Notes: Preparing GLUE data as input for MIGraphX

mvermeulen edited this page Sep 4, 2019 · 1 revision

Overview

This page provides examples of how GLUE benchmark data can be preprocessed for use in MIGraphX (or frameworks).

Get GLUE

GLUE can be downloaded from http://www.gluebenchmark.com. In particular, from a link "STARTER CODE" one can pull a download script that can be invoked as

python download_glue_data.py --data_dir glue_data --tasks all

Running this script creates a directory "glue_data" with subdirectories for each individual task. Within the MRPC task one finds a set of tab separated values files (.tsv) including one for training (train.tsv), validation (dev.tsv) and testing (test.tsv).

Parsing and tokenizing sentences

While GLUE tasks all seem to have .tsv files that contain sentences and labels, the exact field assignments vary between tasks. In the case of MRPC, the first field is the label and the fourth and fifth fields are sentences.

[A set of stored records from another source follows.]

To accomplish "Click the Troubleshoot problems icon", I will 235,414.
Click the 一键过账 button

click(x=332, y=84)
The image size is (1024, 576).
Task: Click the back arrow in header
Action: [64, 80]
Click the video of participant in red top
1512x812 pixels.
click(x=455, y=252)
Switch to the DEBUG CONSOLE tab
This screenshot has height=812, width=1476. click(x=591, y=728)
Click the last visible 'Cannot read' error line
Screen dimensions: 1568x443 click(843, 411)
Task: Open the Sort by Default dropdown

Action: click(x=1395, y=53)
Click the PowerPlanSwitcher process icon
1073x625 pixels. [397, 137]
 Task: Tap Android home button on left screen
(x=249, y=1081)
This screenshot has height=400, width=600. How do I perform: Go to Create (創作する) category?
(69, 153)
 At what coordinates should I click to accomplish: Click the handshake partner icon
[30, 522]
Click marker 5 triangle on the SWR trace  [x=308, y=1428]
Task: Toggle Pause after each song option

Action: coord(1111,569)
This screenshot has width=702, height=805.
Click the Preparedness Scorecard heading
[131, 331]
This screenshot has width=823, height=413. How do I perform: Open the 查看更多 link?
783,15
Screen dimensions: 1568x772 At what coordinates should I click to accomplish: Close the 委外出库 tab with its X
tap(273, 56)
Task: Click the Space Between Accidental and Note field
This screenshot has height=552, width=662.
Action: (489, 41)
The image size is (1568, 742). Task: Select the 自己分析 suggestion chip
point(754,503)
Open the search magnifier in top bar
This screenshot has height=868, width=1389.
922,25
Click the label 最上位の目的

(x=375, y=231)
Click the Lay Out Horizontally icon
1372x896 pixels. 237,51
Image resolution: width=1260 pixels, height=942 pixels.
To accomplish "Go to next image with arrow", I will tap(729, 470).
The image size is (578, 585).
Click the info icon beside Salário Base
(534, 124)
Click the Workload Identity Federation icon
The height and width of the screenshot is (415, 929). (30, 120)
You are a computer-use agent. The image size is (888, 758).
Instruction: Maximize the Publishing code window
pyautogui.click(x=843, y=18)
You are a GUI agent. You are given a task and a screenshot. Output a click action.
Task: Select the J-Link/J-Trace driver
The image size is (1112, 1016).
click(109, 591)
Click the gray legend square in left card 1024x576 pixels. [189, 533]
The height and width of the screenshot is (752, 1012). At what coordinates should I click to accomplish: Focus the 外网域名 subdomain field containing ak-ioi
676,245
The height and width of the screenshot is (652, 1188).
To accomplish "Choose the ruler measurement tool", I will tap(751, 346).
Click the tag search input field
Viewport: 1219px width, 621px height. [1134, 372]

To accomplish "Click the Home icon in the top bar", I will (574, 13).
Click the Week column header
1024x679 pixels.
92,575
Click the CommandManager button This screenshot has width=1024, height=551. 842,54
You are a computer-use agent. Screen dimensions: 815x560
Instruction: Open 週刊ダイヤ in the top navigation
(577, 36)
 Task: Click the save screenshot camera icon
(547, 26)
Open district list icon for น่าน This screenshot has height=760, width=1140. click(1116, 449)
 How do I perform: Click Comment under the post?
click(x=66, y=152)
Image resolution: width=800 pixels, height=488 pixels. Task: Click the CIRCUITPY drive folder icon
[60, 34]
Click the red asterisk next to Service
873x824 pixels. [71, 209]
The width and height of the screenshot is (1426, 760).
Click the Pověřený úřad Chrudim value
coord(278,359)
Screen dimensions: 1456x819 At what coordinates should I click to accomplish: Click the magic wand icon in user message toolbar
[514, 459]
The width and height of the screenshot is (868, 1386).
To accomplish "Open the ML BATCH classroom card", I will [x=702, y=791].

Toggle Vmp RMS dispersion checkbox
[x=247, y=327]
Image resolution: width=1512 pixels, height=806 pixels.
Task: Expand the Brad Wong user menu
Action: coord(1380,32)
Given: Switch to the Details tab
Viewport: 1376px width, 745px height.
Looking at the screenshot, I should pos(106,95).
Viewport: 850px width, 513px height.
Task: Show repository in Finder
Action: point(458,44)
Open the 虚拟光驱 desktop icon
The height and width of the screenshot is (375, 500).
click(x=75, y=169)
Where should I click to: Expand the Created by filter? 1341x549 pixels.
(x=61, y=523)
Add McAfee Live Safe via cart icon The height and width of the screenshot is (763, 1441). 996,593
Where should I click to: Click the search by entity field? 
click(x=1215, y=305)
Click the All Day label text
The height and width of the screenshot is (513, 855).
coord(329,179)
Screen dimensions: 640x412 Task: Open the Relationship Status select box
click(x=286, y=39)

These sentences can be extracted using the following awk expression and shell script(*)

IFS='|'
cat glue_data/MRPC/dev.tsv | awk '{ print $1 "|" $4 "|" $5 }' | while read label sentence1 sentence2
do
   echo "label = $label"
   echo "sentence1 = $sentence1"
   echo "sentence2 = $sentence2"
done

(*) Not sure why setting IFS directly as "\t" didn't work, but using awk to insert "|" as a separating token does work.

Now that we've parsed out each individual sentence from the .tsv file, what remains is turning sentences into tokens. There is a python tokenizer capability that can be invoked. I have encapsulated it into the following shell script

#!/usr/bin/python3
#
# convert stdin into comma separated list of tokens
from pytorch_transformers import BertTokenizer
import sys

tokenizer = BertTokenizer.from_pretrained("bert-base-cased",do_lower_case=False)

for line in sys.stdin:
	    tokens = tokenizer.tokenize(line)
	    token_ids=list(map(tokenizer.convert_tokens_to_ids,tokens))
	    str_token_ids=str(token_ids)
	    print(*token_ids,sep=',')

This shell script takes as input a sentence and returns a comma separated list of tokens.

Putting it together

Once we have a tokenized list of sentences as well as the resultant labels, one can plug this in a variety of methods. These examples can be used in the hard-coded examples we used in our 0.4 release example. In our own scripts, we also did separate parsing of these tokens to prepare input vectors that are more directly passed to the MIGraphX.